Hello Dave,
On Monday, 2. November 2009 05:29:56 David Brownell wrote:
> When running an FT2232H at full speed, we saw a new failure mode that
> turned out to be a bug in libftdi. Current git:
>
> int ftdi_read_data(struct ftdi_context *ftdi, unsigned char *buf, int
> size) {
> int offset = 0, ret = 1, i, num_of_chunks, chunk_remains;
> int packet_size;
>
> // New hi-speed devices from FTDI use a packet size of 512 bytes
> if (ftdi->type == TYPE_2232H || ftdi->type == TYPE_4232H)
> packet_size = 512;
> else
> packet_size = 64;
>
> ....
>
> So there's a clear and *INCORRECT* assumption that highspeed-capable
> devices are never going to run at full speed, where packet_size != 512
> but instead is the traditional 64 bytes (on these chips).
>
> Failure mode: two-byte "modem" status codes bubbling up in the middle
> of JTAG transactions.

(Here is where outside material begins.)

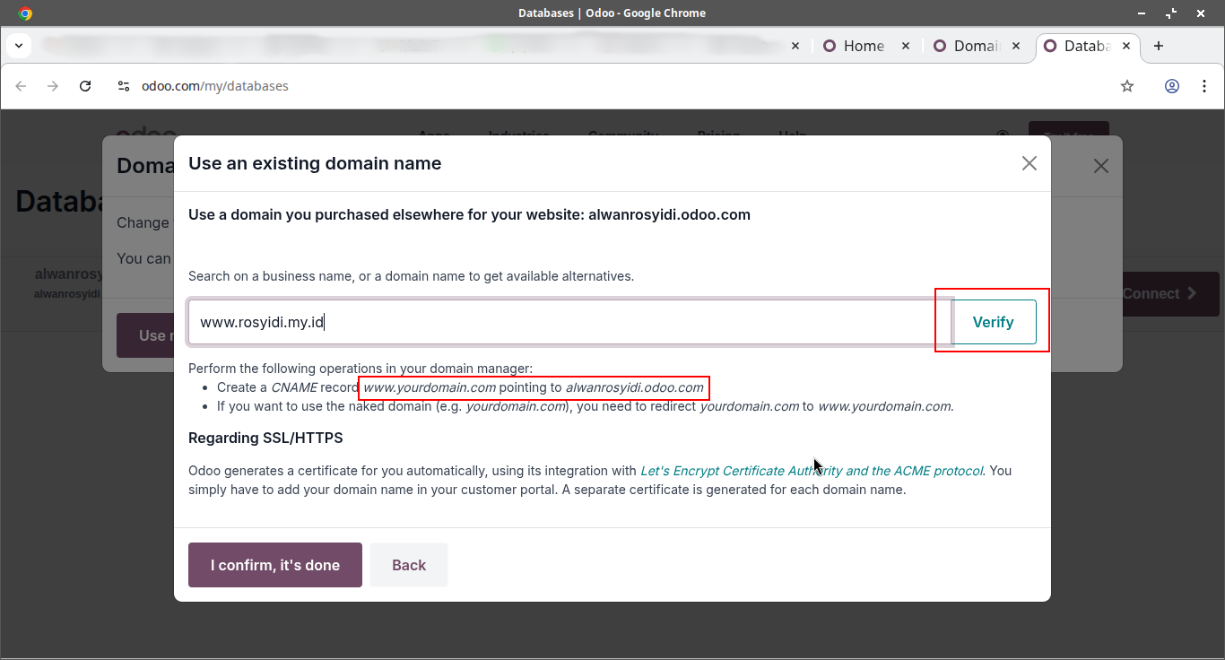Click the browser forward arrow
This screenshot has height=660, width=1225.
click(53, 86)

Rude...
>
> I have no patch for this; just reporting the bug. It's clearly fixable
> on Linux, which is our priority (OpenOCD, for JTAG) by asking sysfs for
> the device's "speed" attribute (12 or 480 MHz), or (more awkwardly) the
> endpoint's wMaxPacketSize. Other operating systems -- no comments.
Thanks for reporting this issue. Maybe there's a way to ask libusb
about the maximum packet size, I'll have to check that. Otherwise
we would need to go the sysfs route.
Does anyone know if it's a valid thing to do for a USB device
to switch to a lower speed during one "session"?